Nem revolta popular pela queda de governos, nem revolução. Também não é lastro para golpes autoritários.
O movimento não é uma revolta popular pela queda de governos ou dos poderes constituídos do Brasil. Não é, assim, da mesma natureza que as revoltas da Primavera Árabe, que derrubou governos autoritários, contestou a legitimidade de governantes em países como Tunísia, Egito etc. Se questiona a atuação de governantes e políticos, não é, todavia, uma luta pela derrubada dos atuais governos (nas diversas esferas). Os ataques a símbolos do poder são metafóricos: atos que visam dizer que os poderes devem escutar às ruas, às massas, atender a seus apelos, reivindicações. Assim, trata-se de um movimento de protestos no limite do próprio sistema de representação e governabilidade que predomina no país atualmente. O movimento não é também lastro para oportunistas que, nas casernas sombrias, imaginam a chance para golpes. Sem chance para esse aproveitamento autoritário, de cunho fascista-militar.

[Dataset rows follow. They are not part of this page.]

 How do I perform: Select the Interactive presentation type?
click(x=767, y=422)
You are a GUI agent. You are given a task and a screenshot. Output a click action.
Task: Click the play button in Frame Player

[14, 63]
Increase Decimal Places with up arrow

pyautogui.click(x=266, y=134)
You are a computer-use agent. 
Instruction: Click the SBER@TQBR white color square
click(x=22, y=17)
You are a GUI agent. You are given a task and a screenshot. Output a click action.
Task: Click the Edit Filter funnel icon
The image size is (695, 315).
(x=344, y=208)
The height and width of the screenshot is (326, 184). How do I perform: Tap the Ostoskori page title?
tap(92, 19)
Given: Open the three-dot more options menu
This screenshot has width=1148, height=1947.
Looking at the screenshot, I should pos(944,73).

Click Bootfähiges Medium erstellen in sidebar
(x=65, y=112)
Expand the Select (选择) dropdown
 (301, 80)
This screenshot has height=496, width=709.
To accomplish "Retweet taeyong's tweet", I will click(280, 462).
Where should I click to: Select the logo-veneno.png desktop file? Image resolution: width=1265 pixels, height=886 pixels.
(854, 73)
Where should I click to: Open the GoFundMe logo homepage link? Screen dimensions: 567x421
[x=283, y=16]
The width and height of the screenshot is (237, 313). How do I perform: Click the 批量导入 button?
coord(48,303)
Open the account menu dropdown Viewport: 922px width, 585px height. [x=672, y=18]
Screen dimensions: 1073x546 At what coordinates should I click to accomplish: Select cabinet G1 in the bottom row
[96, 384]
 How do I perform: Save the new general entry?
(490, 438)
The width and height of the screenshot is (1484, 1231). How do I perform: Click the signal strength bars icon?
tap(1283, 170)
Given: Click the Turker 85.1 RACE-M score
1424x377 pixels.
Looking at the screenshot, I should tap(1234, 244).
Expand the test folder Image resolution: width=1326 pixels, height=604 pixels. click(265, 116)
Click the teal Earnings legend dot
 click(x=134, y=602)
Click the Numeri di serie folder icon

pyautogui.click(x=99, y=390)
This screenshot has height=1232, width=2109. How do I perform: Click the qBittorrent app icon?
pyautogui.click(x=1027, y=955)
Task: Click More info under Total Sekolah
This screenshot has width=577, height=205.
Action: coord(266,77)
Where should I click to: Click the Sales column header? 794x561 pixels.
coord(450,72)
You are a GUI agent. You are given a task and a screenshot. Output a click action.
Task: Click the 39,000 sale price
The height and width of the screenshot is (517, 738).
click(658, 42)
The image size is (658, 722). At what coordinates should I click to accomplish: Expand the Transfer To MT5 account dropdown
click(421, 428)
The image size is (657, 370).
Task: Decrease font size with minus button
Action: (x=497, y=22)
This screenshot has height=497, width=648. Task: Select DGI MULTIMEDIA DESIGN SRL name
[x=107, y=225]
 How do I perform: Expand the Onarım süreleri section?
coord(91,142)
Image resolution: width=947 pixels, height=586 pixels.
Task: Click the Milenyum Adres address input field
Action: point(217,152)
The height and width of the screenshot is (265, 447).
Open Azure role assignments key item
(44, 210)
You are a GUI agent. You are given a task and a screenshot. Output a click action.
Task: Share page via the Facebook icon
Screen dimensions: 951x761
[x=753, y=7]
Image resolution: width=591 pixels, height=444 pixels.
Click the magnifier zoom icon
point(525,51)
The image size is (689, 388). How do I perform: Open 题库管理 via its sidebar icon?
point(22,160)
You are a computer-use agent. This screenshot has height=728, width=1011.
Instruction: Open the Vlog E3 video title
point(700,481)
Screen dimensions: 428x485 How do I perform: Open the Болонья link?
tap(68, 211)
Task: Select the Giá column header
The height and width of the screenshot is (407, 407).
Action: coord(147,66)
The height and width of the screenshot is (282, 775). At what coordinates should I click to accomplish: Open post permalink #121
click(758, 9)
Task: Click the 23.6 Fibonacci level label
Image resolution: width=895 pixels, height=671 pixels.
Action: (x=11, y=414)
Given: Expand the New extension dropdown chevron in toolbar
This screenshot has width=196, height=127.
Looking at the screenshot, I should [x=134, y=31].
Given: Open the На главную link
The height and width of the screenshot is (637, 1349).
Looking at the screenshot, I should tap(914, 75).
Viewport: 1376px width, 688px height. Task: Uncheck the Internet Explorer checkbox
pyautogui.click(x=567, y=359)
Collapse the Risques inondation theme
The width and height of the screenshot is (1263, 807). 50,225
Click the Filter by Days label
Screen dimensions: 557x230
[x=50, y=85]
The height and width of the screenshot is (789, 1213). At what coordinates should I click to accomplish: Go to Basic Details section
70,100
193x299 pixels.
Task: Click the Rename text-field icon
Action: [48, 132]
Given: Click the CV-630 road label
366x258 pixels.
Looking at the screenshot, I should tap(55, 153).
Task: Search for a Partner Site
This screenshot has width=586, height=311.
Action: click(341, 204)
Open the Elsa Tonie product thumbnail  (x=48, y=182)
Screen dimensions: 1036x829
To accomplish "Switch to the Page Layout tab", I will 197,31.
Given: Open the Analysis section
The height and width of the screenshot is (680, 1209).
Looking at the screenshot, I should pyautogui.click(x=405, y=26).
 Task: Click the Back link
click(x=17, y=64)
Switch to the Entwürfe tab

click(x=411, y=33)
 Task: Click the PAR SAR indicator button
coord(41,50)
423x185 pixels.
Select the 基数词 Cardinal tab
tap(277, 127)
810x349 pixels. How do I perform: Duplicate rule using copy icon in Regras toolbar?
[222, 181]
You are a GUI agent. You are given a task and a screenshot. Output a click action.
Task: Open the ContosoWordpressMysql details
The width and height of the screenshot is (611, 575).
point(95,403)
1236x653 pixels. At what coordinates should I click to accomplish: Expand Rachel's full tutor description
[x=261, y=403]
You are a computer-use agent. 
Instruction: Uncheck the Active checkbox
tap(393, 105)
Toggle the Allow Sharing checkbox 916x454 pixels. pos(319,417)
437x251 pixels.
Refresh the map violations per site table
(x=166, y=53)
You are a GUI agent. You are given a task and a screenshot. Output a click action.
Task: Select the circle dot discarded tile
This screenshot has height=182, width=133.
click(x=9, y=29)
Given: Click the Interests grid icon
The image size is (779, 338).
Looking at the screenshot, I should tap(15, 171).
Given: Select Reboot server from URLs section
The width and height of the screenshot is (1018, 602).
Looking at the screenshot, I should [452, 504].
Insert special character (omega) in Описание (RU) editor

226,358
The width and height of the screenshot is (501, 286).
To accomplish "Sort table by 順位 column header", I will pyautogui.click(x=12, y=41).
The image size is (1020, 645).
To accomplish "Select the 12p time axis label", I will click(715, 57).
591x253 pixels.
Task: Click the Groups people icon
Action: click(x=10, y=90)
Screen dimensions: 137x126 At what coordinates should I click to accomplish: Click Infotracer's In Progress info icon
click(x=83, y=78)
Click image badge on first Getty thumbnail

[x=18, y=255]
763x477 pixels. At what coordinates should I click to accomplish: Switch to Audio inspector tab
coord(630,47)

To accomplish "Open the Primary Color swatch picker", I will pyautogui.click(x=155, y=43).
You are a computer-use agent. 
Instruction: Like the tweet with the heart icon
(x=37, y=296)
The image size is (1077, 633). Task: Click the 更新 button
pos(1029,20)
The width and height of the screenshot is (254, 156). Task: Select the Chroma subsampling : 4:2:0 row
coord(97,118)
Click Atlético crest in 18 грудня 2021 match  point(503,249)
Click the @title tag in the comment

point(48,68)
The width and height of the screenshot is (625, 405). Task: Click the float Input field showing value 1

Caráter apartidário não é recusa da política.
Fotografei em uma manifestação: “o povo unido não precisa de partido”. O que aparentemente pode ser tomado como desprezo à política, não o é. A mensagem das ruas de desconfiança com relação a partidos deve ser entendida como denúncia de modos de agir de políticos e partidos, e consequentemente do sistema político que sustentam (alimentado pelo fisiologismo, clientelismo, corrupção etc.), mas não como condenação a todos os políticos e à política como tal. Qualquer dos manifestantes indagados sobre o assunto declara esse entendimento. Sabem que os partidos não são dispensáveis, mas não podem ser únicos como atores da política. E querem outros modos de atuação dos partidos e dos políticos. As agressões e hostilizações a militantes de partidos (fato recorrente nas diversas cidades, com manifestantes vaiando militantes, tomando bandeiras de partidos, expulsando-os das passeatas), embora seu caráter autoritário e antidemocrático, devem ser entendidas como metáforas de um histórico desapontamento de diversos setores da sociedade com gestões, governos, políticos. Não se trata, como querem certos abutres da direita e do pensamento autoritário, de manifestações contra a política, como dizem, ou contra este ou aquele partido específico no poder. Não é. Nos protestos, não há clima nem qualquer sintoma que denuncie o desejo autoritário de fim da esfera política-pública, de atuação dos mais diversos atores, ao estilo e gosto fascistas. Não há.